Bjergsø went on to found Mikkeller, and his two pupils followed his example four years later. (Jensen left the company last year.) Like Mikkeller, To Øl is based in Copenhagen and like Mikkeller it produces a wide variety of beers in nomadic fashion, brewing their widely distributed beers at other facilities. Frequently, To Øl does this at the De Proefbrouwerij in Lochristi, Belgium, as Mikkeller does. In addition, the two breweries frequently collaborate on beers.
To add to the similarities, I managed to pick up a 2017 can of Santastique instead of the 2018 version, a different animal. My can has a best before date of August 30, 2018. I did most of my shopping for this year’s roster of beers at Provisions in Northampton, Massachusetts, which has one of the broadest selections around. But I guess I should have paid the fee for the parking garage instead of zipping into the 15-minute parking slot right next to the store. I didn’t spend a lot of time looking at best before dates.
No worries. Santastique tasted just fine. Like the Mikkeller Win Bic, it goes in a different direction than many holiday ales. It has a modest ABV (5.6%), takes a Belgian Blond ale as its model with Pilsner malt and unmalted rye and wheat, and it bulks up on spices (cardamom, coriander, orange peel, lemon zest and lime zest).
The result is a lightly hazy yellowish brew with a healthy white head, a strong herbal nose and palate, a zesty mouthfeel—effortlessly refreshing. The herbal quality was a little off-putting at first, suggesting a hand heavy enough with the cardamom that the beer was almost eucalyptic in nature. I got over it, though.
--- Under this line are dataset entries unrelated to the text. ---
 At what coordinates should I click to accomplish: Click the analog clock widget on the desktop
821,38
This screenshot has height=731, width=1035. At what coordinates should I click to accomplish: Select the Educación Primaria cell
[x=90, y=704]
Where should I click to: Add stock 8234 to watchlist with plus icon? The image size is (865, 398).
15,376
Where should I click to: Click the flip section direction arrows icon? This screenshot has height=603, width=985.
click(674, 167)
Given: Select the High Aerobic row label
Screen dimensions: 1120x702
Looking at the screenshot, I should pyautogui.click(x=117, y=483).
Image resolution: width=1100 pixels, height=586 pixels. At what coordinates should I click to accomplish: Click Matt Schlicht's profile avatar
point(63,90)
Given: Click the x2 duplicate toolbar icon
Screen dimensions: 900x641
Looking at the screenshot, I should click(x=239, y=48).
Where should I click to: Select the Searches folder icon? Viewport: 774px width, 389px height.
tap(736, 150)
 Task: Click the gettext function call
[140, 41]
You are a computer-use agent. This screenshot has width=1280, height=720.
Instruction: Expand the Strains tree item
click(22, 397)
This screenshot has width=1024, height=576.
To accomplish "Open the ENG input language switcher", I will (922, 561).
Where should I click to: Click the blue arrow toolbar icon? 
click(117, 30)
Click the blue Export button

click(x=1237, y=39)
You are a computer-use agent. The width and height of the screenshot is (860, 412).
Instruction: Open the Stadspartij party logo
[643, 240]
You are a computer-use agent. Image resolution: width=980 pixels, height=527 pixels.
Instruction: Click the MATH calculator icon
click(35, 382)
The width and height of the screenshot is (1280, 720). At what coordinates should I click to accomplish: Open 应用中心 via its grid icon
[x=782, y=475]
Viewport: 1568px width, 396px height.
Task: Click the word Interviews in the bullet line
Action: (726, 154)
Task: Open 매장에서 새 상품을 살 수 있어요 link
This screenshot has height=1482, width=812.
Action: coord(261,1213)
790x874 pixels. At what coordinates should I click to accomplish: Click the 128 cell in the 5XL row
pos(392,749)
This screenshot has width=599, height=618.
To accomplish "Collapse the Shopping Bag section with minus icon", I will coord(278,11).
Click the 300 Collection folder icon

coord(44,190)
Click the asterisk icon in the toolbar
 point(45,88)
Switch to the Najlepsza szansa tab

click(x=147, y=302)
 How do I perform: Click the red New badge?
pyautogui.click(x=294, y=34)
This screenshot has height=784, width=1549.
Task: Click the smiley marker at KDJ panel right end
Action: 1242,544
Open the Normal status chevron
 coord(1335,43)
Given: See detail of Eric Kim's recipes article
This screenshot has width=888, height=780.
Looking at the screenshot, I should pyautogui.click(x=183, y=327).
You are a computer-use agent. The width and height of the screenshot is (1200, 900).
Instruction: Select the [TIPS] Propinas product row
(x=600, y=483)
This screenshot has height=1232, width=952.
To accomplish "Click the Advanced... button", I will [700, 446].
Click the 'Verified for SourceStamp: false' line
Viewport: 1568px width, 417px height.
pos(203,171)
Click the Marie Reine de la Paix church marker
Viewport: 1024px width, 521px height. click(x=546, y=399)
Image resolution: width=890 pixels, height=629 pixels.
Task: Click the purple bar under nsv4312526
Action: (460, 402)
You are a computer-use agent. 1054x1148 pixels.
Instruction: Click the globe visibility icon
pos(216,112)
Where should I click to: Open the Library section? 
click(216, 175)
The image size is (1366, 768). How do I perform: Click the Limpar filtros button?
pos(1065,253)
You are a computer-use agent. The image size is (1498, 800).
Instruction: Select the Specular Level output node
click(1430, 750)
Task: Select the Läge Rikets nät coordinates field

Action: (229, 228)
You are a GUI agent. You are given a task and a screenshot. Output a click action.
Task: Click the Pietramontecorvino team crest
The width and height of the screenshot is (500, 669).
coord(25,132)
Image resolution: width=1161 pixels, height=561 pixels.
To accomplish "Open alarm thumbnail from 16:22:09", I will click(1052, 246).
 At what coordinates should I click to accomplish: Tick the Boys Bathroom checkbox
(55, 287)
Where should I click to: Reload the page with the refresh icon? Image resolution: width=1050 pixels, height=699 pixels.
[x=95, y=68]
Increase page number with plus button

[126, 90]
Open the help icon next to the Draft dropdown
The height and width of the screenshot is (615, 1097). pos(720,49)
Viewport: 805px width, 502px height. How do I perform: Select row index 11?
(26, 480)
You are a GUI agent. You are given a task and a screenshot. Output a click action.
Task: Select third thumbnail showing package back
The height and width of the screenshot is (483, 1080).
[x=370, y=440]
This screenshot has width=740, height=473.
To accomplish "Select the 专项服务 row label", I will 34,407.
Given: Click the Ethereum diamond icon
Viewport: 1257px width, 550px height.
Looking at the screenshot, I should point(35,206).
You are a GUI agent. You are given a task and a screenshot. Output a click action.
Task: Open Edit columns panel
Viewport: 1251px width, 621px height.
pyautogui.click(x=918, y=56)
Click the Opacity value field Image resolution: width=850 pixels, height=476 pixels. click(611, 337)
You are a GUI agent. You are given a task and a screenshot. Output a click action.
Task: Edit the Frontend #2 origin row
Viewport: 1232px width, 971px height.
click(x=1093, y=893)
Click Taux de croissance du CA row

Still, it made me wonder about the 2018 version, which the brewery has termed an “improvement,” lowering the ABV to 4.7%, using flaked oats, pilsner, rye malt and unmalted Wheat and adding what it called “To Øl’s very own pear tree brettanomyces.” Hmm, gauging by yesterday’s Mikkeller Win Bic, with its touch of Brett, sounds like one worth hunting down.
My haul from Provisons also included the To Øl Jule Mælk, which translates as “Christmas Milk.” I don’t normally have two beers from the same brewery in a holiday season, but I couldn’t quite resist an Imperial Milk Stout at 15% ABV. This one is, clearly, loaded, or as the brewery’s website puts it, “…loaded and loaded and loaded with lactose, … the Foie Gras force-feeding edition of a beer.”
Luckily it’s only in a 12.7 oz bottle, because it’s putting me into a coma as I type, an opaque brown beer jammed with chocolate, licorice, molasses and roasted notes that fall just this side of creosote. Yet it does manage to be incredibly sweet—too sweet for me, really—but if you have a friend you want to club over the head with a beer, some Christmas milk should do the trick.
Name: Santastique; Jule Mælk
Brewer: To Øl, Copenhagen, Denmark (though brewed at De Proefbrouwerij, Lochristi, Belgium)
Style: Spiced Belgian Blond; Strong Milk Stout
ABV: 5.5%; 15%
Availability: The 2017 Santastique is no longer in the pipeline, but may still be in stores that Shelton Brothers distributes to in 28 states and Washington D.C. Otherwise look for the 2018 version. Check their “Locate Our Products” list to see if the beer might be near you.